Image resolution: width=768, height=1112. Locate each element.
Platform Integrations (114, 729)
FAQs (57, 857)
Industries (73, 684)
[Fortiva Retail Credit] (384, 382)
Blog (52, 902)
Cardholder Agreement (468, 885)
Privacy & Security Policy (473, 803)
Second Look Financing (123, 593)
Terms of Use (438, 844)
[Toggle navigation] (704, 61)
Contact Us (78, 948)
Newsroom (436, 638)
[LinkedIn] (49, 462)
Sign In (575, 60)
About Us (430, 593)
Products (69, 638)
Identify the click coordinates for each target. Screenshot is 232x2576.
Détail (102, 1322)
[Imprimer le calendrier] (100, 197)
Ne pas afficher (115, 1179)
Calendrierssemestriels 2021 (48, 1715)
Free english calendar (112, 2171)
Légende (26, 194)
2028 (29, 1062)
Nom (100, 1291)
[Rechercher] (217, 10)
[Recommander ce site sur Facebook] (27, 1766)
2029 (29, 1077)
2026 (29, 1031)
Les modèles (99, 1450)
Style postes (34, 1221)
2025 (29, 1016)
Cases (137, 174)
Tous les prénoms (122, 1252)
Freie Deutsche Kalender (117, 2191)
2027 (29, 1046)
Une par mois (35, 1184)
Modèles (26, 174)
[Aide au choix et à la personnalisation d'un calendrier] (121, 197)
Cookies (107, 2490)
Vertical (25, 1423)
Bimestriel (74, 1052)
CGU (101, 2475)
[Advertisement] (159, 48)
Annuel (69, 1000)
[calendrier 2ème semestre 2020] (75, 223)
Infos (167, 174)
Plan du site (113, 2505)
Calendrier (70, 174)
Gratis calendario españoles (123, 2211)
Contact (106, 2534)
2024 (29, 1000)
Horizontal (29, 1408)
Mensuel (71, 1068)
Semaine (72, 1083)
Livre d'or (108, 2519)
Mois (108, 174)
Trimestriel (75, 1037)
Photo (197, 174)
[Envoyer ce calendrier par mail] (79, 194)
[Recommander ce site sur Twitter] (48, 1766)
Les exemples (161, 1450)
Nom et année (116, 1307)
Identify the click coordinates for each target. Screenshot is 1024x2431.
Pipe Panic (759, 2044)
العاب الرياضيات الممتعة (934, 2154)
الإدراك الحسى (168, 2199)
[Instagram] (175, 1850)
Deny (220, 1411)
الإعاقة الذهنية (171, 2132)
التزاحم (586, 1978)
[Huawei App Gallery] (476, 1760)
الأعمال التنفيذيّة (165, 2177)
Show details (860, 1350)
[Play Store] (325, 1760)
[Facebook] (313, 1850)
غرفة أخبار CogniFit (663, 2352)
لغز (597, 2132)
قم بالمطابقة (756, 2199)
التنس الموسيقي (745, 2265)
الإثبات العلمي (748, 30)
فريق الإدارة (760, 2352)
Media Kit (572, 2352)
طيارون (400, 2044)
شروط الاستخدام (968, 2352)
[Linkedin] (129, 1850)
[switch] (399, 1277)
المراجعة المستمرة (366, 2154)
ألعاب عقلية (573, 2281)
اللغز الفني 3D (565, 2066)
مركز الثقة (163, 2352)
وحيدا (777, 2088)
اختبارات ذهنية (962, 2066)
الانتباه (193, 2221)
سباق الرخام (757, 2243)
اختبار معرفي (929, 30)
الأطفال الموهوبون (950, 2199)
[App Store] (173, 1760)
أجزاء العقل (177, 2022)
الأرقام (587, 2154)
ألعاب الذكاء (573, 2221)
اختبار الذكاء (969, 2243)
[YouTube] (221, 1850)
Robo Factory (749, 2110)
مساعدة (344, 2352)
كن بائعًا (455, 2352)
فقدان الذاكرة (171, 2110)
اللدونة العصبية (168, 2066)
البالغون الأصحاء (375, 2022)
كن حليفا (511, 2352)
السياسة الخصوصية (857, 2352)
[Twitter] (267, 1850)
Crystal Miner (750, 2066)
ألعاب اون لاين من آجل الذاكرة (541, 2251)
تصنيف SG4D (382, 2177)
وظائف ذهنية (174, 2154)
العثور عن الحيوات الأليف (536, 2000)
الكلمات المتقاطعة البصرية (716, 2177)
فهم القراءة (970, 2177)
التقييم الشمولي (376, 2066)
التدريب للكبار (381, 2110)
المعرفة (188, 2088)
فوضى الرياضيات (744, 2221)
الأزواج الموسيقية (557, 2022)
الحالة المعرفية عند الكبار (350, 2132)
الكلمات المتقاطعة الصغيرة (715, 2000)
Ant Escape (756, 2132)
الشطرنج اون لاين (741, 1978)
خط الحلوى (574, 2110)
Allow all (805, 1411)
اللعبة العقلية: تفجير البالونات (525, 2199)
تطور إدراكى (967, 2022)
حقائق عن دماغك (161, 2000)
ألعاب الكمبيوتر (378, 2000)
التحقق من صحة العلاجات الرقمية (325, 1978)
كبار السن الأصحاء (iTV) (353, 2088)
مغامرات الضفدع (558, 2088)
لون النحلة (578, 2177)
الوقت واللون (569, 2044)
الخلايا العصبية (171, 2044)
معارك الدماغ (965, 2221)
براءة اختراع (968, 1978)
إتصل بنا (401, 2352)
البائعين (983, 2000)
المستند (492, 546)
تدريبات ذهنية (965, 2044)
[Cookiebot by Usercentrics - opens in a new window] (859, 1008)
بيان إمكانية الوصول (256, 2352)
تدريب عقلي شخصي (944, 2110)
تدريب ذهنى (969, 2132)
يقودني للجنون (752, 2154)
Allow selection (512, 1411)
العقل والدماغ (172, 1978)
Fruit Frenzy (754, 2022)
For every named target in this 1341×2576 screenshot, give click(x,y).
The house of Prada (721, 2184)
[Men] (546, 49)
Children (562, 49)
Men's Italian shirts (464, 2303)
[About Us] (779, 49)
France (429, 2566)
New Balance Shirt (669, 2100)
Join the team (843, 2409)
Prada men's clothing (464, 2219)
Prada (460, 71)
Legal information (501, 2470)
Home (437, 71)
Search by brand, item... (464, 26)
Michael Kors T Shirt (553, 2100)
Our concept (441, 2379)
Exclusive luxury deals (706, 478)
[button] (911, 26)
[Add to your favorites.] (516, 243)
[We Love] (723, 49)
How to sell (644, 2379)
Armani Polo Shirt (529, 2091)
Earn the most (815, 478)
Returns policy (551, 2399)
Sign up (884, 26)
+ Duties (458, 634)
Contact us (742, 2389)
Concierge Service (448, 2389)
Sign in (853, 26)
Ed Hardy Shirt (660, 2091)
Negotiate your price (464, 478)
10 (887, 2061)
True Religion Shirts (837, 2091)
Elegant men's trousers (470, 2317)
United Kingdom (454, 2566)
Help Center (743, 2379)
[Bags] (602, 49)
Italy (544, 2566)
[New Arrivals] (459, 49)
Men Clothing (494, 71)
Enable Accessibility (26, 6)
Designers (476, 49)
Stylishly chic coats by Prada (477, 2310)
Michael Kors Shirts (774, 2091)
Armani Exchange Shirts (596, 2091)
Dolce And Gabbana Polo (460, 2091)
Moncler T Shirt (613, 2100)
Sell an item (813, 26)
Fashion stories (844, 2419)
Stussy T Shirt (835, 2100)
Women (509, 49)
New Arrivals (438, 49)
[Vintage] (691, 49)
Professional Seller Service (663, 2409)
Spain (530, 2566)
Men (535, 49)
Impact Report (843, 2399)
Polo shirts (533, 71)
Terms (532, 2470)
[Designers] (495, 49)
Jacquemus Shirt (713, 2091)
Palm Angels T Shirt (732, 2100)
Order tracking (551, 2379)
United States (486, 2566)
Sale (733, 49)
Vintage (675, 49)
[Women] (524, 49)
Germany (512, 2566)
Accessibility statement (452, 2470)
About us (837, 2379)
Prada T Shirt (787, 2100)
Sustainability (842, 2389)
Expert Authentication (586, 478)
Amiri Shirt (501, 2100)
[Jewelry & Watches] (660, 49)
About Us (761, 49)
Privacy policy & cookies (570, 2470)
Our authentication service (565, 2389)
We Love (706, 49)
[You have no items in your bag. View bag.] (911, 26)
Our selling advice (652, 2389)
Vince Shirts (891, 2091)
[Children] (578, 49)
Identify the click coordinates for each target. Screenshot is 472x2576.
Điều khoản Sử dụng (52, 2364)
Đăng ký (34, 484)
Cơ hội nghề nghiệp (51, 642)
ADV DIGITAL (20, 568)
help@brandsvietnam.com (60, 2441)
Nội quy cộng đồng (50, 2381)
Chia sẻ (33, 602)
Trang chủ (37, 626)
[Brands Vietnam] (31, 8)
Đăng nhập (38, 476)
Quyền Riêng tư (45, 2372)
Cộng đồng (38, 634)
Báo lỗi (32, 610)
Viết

» Task instructions:
Quote the listing above, but only from the line that shows "Dolce And Gabbana Polo (460, 2091)" through the line that shows "[Women] (524, 49)".

» Solution to this problem:
Dolce And Gabbana Polo (460, 2091)
Moncler T Shirt (613, 2100)
Sell an item (813, 26)
Fashion stories (844, 2419)
Stussy T Shirt (835, 2100)
Women (509, 49)
New Arrivals (438, 49)
[Vintage] (691, 49)
Professional Seller Service (663, 2409)
Spain (530, 2566)
Men (535, 49)
Impact Report (843, 2399)
Polo shirts (533, 71)
Terms (532, 2470)
[Designers] (495, 49)
Jacquemus Shirt (713, 2091)
Palm Angels T Shirt (732, 2100)
Order tracking (551, 2379)
United States (486, 2566)
Sale (733, 49)
Vintage (675, 49)
[Women] (524, 49)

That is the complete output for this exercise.